(Extracted records)
##########
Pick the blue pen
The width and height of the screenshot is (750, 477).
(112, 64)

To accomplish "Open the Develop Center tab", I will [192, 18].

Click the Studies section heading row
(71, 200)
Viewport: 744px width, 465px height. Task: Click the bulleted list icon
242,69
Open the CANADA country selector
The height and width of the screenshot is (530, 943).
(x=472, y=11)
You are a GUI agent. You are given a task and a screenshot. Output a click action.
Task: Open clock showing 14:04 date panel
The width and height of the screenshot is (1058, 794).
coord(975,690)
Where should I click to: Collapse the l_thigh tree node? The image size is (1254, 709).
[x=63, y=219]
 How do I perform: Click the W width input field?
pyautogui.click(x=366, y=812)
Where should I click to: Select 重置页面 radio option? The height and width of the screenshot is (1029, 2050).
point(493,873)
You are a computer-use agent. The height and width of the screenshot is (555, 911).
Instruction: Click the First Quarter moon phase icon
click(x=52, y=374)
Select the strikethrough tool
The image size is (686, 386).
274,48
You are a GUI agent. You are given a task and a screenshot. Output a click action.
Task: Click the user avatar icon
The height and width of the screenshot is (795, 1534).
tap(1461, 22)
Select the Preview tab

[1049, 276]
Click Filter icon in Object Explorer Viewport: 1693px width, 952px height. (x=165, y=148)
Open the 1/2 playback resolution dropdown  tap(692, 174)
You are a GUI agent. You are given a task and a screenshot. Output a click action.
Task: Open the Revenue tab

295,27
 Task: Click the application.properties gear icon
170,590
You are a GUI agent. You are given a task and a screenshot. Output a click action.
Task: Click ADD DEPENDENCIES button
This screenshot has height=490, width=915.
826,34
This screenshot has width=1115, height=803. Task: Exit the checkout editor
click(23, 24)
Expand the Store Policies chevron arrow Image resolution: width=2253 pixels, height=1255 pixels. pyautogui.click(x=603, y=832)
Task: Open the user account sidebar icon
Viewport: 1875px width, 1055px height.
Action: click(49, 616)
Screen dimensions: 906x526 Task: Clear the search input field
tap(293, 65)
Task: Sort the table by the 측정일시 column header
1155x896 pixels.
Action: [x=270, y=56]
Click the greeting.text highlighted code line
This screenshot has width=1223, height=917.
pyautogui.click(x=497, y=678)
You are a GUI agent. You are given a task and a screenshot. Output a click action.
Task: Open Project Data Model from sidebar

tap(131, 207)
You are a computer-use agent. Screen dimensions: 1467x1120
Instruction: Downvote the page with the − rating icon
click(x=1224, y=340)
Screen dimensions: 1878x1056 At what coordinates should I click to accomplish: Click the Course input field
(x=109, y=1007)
##########
# Task brief:
Restate each entry word for word.

# Written reply:
Pick the blue pen
The width and height of the screenshot is (750, 477).
(112, 64)

To accomplish "Open the Develop Center tab", I will [192, 18].

Click the Studies section heading row
(71, 200)
Viewport: 744px width, 465px height. Task: Click the bulleted list icon
242,69
Open the CANADA country selector
The height and width of the screenshot is (530, 943).
(x=472, y=11)
You are a GUI agent. You are given a task and a screenshot. Output a click action.
Task: Open clock showing 14:04 date panel
The width and height of the screenshot is (1058, 794).
coord(975,690)
Where should I click to: Collapse the l_thigh tree node? The image size is (1254, 709).
[x=63, y=219]
 How do I perform: Click the W width input field?
pyautogui.click(x=366, y=812)
Where should I click to: Select 重置页面 radio option? The height and width of the screenshot is (1029, 2050).
point(493,873)
You are a computer-use agent. The height and width of the screenshot is (555, 911).
Instruction: Click the First Quarter moon phase icon
click(x=52, y=374)
Select the strikethrough tool
The image size is (686, 386).
274,48
You are a GUI agent. You are given a task and a screenshot. Output a click action.
Task: Click the user avatar icon
The height and width of the screenshot is (795, 1534).
tap(1461, 22)
Select the Preview tab

[1049, 276]
Click Filter icon in Object Explorer Viewport: 1693px width, 952px height. (x=165, y=148)
Open the 1/2 playback resolution dropdown  tap(692, 174)
You are a GUI agent. You are given a task and a screenshot. Output a click action.
Task: Open the Revenue tab

295,27
 Task: Click the application.properties gear icon
170,590
You are a GUI agent. You are given a task and a screenshot. Output a click action.
Task: Click ADD DEPENDENCIES button
This screenshot has height=490, width=915.
826,34
This screenshot has width=1115, height=803. Task: Exit the checkout editor
click(23, 24)
Expand the Store Policies chevron arrow Image resolution: width=2253 pixels, height=1255 pixels. pyautogui.click(x=603, y=832)
Task: Open the user account sidebar icon
Viewport: 1875px width, 1055px height.
Action: click(49, 616)
Screen dimensions: 906x526 Task: Clear the search input field
tap(293, 65)
Task: Sort the table by the 측정일시 column header
1155x896 pixels.
Action: [x=270, y=56]
Click the greeting.text highlighted code line
This screenshot has width=1223, height=917.
pyautogui.click(x=497, y=678)
You are a GUI agent. You are given a task and a screenshot. Output a click action.
Task: Open Project Data Model from sidebar

tap(131, 207)
You are a computer-use agent. Screen dimensions: 1467x1120
Instruction: Downvote the page with the − rating icon
click(x=1224, y=340)
Screen dimensions: 1878x1056 At what coordinates should I click to accomplish: Click the Course input field
(x=109, y=1007)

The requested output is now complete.